Our most frequently asked questions.


For Collider NL investors

+ How does the investment work?

We invest in 3-4 later stage startups per year, receiving €200 - 300K equity investment, valuation determined case by case.

In addition to the equity allocated to the investors, Collider receives from the startup 2% for services delivered and to deliver in the future.

+ How much can I invest?

Collider will propose 3-4 vetted investment opportunities per year. You have the flexibility to opt in or out, but we expect you to join in at least 2 investments per year with a minimum investment of €25K per opportunity. The maximum will be determined by the number of investors who want to opt in.

The next opportunity to invest is in 2023. Stay tuned for our announcements.

+ Where will the investors' shares be held?

We will create a STAK (a foundation) for each cohort, holding the shares. Investors will receive certficates of shares from the STAK and are in that way beneficial owner of the shares.

+ What equity will I receive?

The equity will vary depending on the individual investment level.

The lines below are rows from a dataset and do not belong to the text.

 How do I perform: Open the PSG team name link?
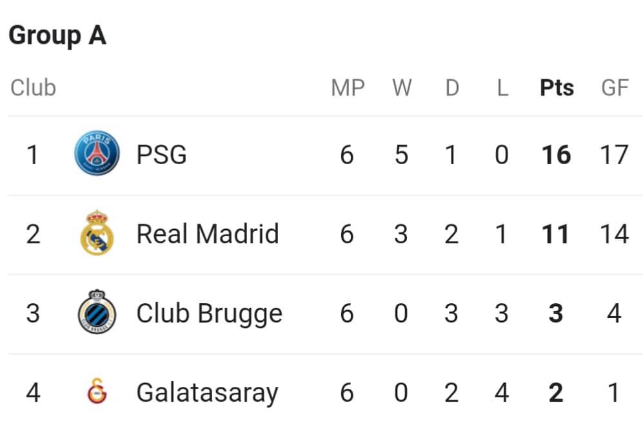pyautogui.click(x=162, y=155)
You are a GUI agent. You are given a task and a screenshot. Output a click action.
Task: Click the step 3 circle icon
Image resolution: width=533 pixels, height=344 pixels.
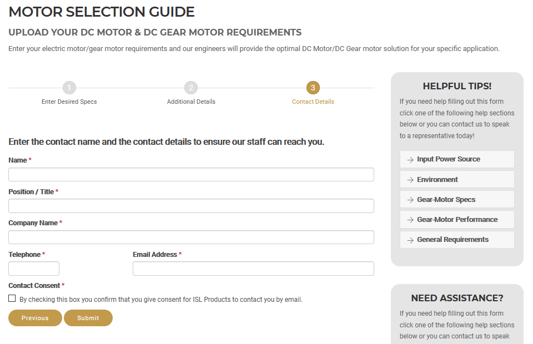[x=313, y=88]
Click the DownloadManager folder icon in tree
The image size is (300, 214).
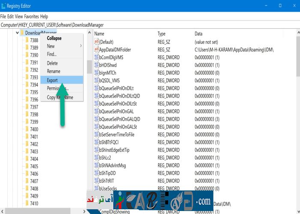21,33
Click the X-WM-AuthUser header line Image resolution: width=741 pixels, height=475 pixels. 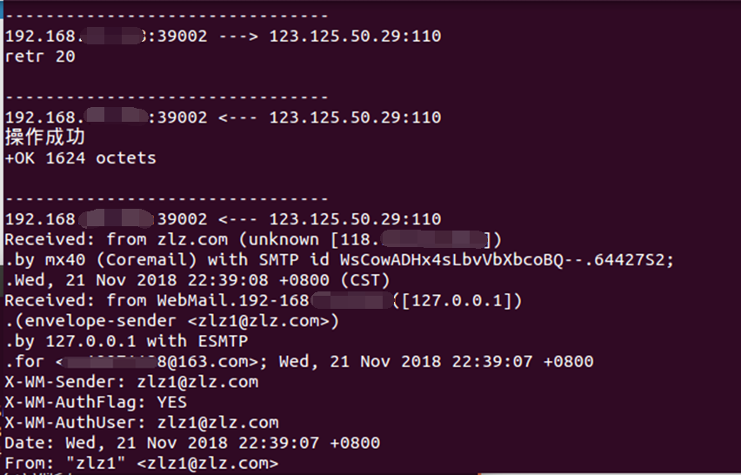(x=142, y=422)
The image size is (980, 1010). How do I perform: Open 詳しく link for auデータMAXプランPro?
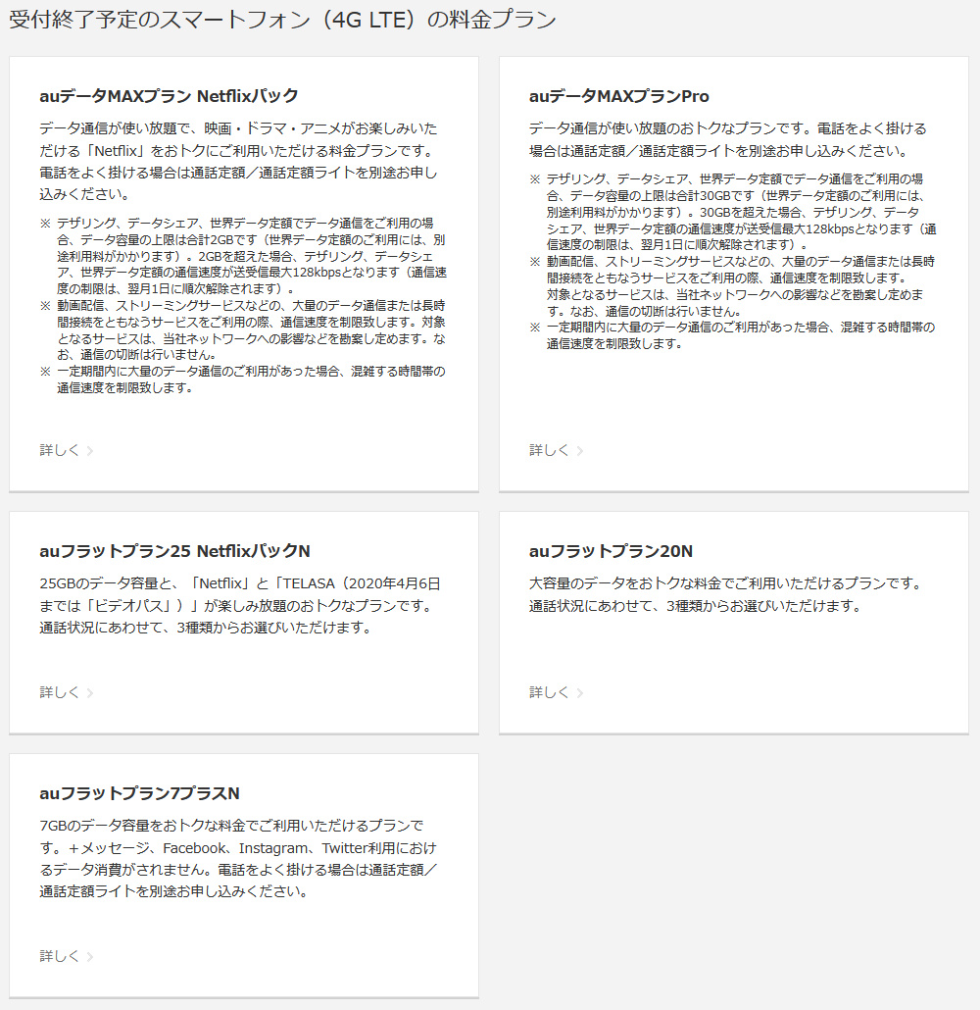pyautogui.click(x=549, y=450)
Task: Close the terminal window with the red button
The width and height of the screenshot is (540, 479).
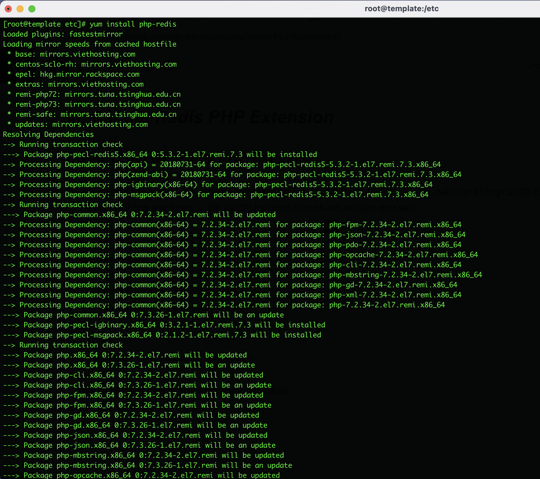Action: (8, 9)
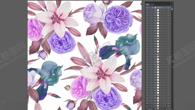Hide Layer 1 using its eye icon
The image size is (195, 110).
click(147, 8)
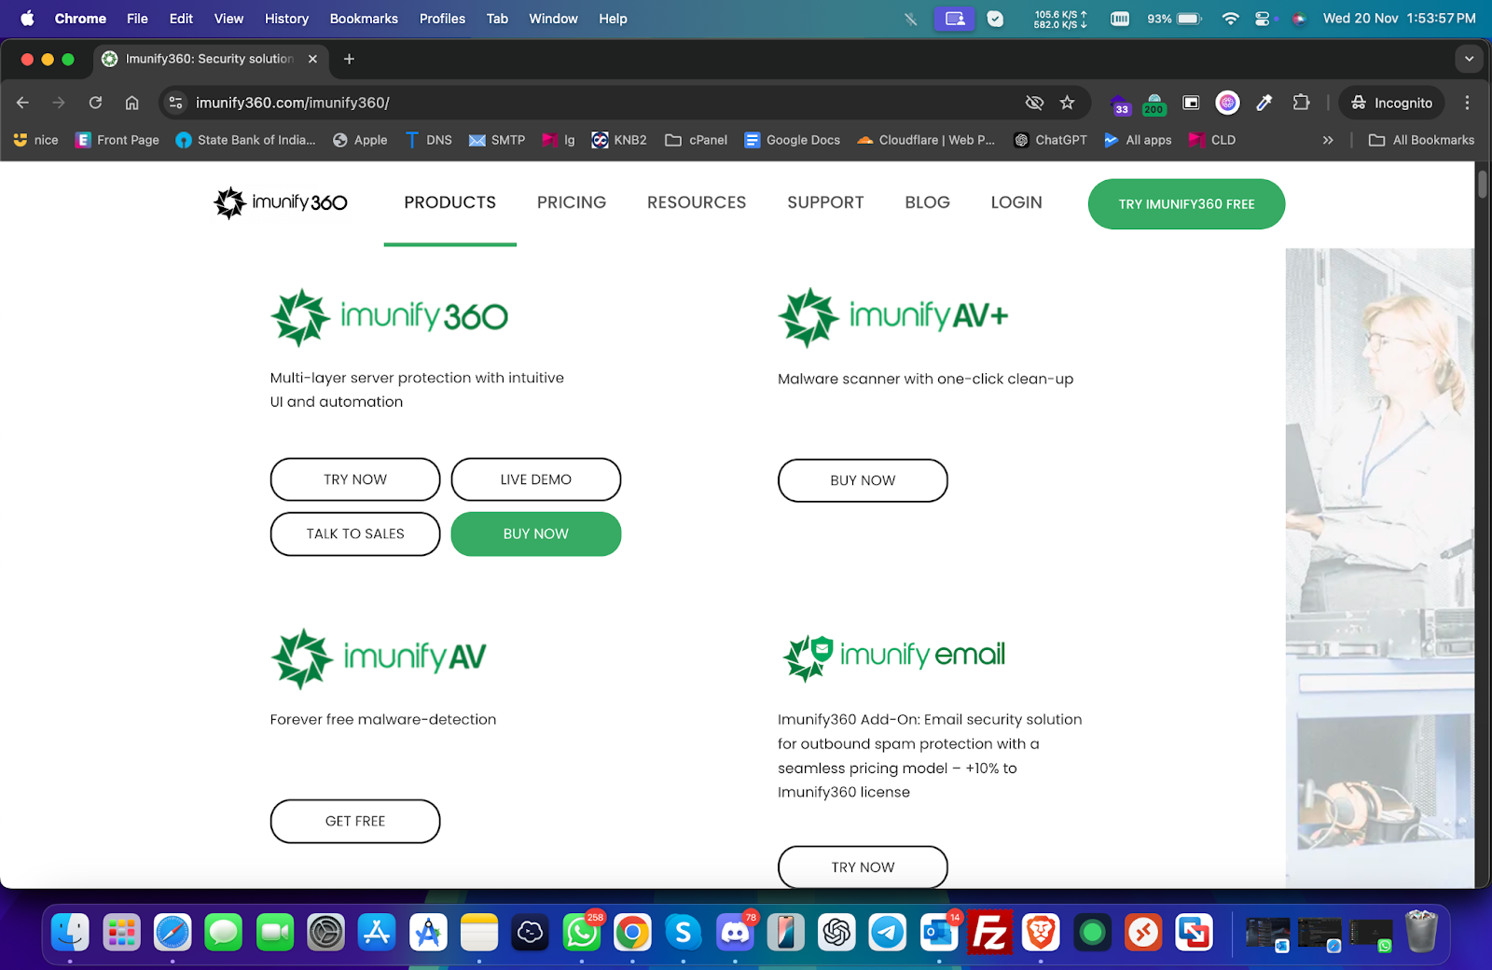Open the Cloudflare bookmark

(925, 140)
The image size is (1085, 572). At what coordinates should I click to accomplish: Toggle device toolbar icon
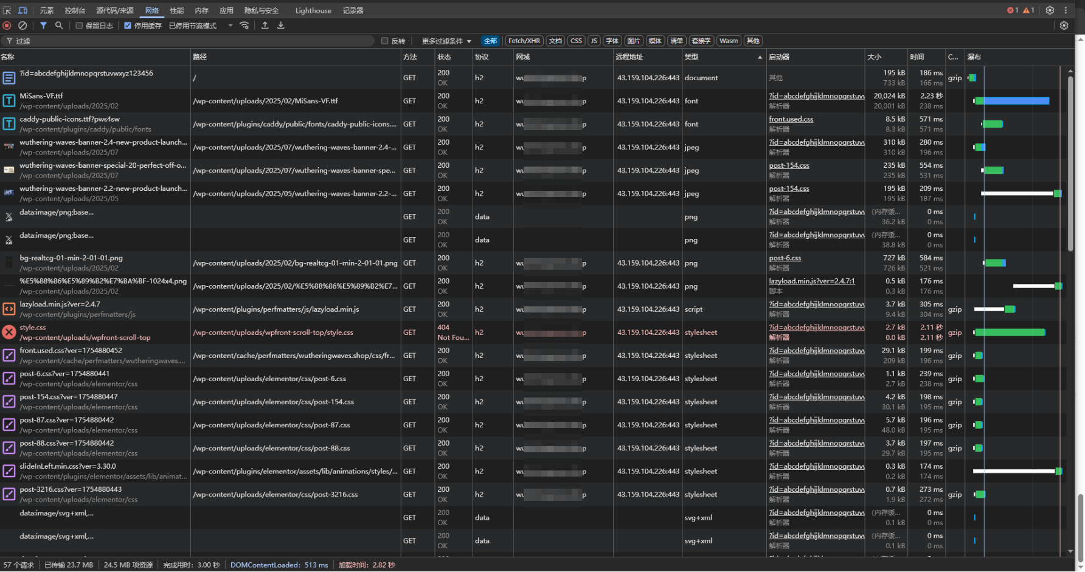(23, 10)
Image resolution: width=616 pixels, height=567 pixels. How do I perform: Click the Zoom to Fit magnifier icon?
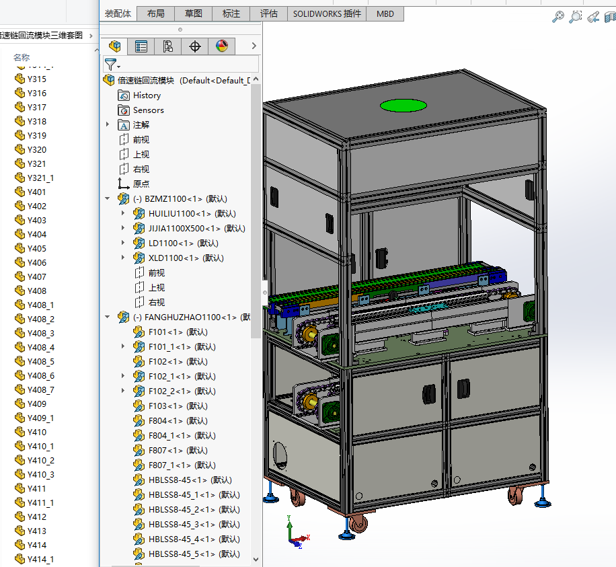click(558, 17)
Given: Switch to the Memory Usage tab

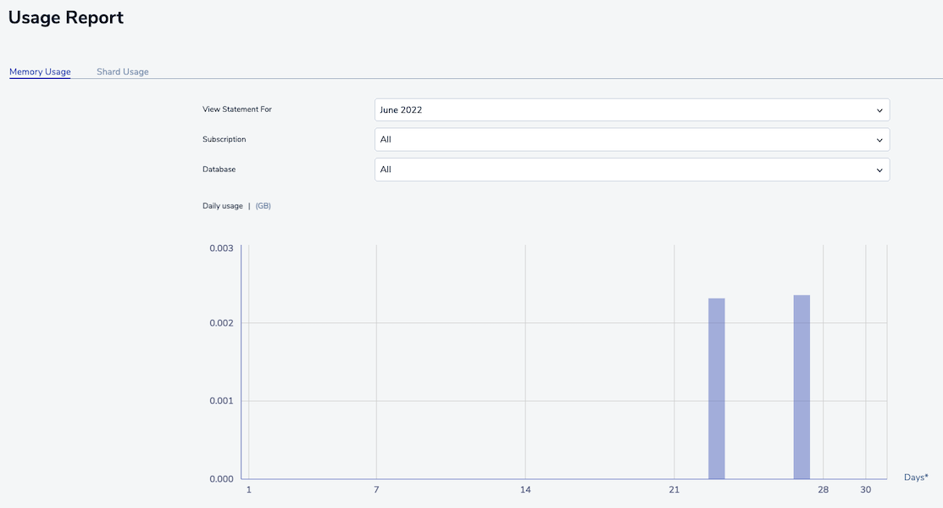Looking at the screenshot, I should click(40, 72).
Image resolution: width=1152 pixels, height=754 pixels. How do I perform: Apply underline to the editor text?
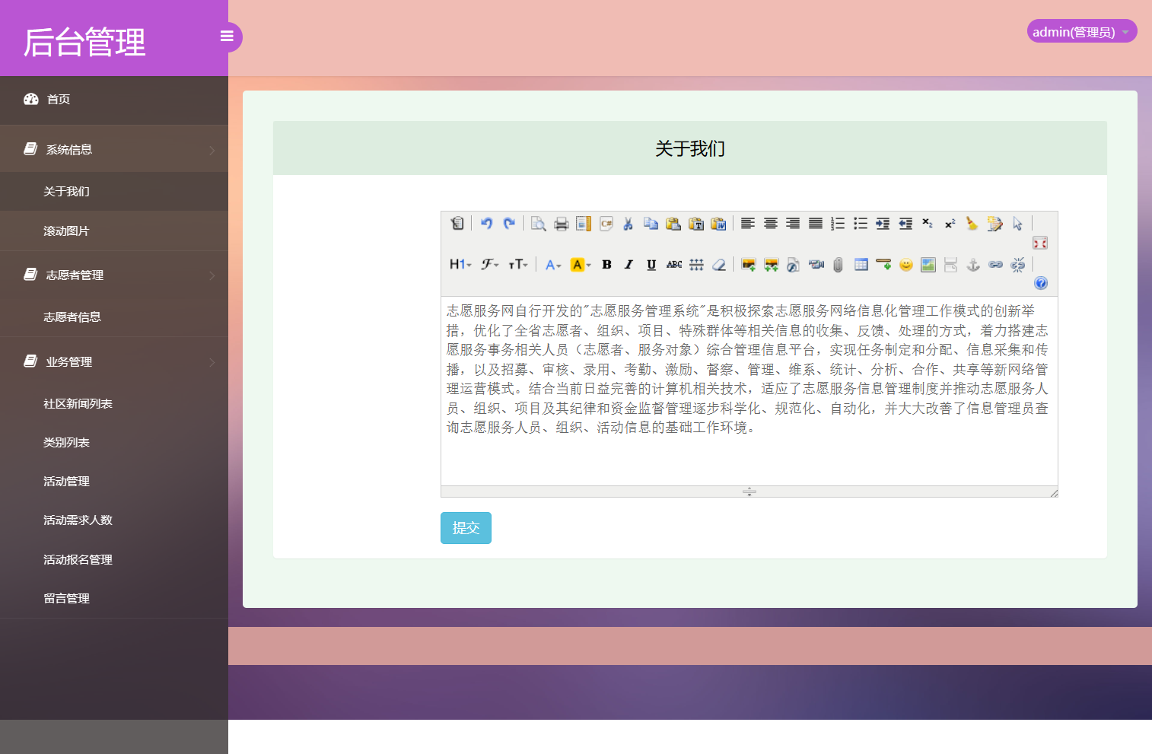(651, 265)
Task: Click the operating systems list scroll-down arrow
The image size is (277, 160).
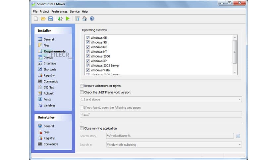Action: click(235, 72)
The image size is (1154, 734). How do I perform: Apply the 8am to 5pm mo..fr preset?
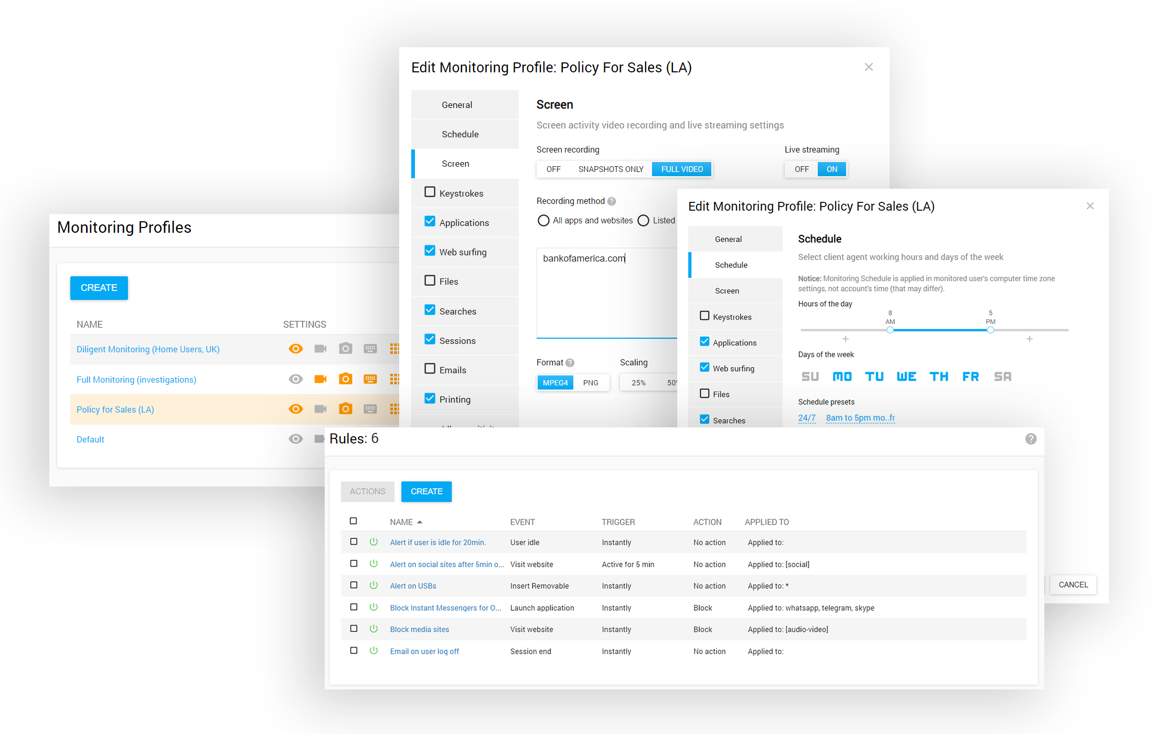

• X = Number of shares held by the STAK on behalf of the individual investor • Y = Number of shares held in each company, which represents 4-10% of the entire share capital • O = Overall commitment by each individual investor (as set out in the relevant commitment letter) • A = Total investment by all investors (aggregate)

• X = Y x (O/A)

+ Do I have pre-emption rights?

You do! As part of the offer to Collider investors you have pre-emption rights in all of the companies we collectively choose to invest in. This means you get preferential access to further follow on rounds and can increase your stake in the companies you want to back. Depending on how each company conducts their follow-on rounds, they will notify you when they are fundraising.

+ Do you have an anti dilution clause?

We do not. We get asked this a lot and we believe that an anti-dilution clause dissuades future angel investors and VCs from investing in our startups – thus impacting their future rounds. However, investors do have pre-emption rights. To avoid dilution there’s the option to follow on in future rounds. Following in future rounds is a trend amongst investors over the past five years.

+ Why do I/we invest in a portfolio?

By investing in a portfolio, you are doing two key things – diversifying your investment, and simultaneously de-risking it. Spreading your investment across a cohort of startups could potentially increase your chances of a good return – it’s commonly known in our market that in most portfolios, 1-2 startups normally pay for the whole fund (although at the stage we meet the companies it will be hard to gauge who of the companies this will be). Furthermore, by investing early, you are acquiring capital in these organisations at a far better rate than when they start to scale.

In addition, by investing in a portfolio you have the chance to work and add value to a larger number of companies and their different technologies.

+ When do you need the money?

Collider will draw down the amount required from you 14 working days before Selection Day.

+ Are you AFM regulated?

We aren't a "typical" investment organisation ("beleggingsinstelling") as meant in the (Dutch) Wet op het financieel toezicht (Wft). We operate as an investment club where the investors take the ultimate decision regarding the startups to invest in. Collider acts as a facilitator, and use an authorised legal and financial process through organisations who work with us on the appropriate due diligence on all of the startups you invest in as part of the recruitment process and prior to the money being invested in each individual company. The investors, who receive certficates of shares in each individual startup, van decide together on portfolio management matters.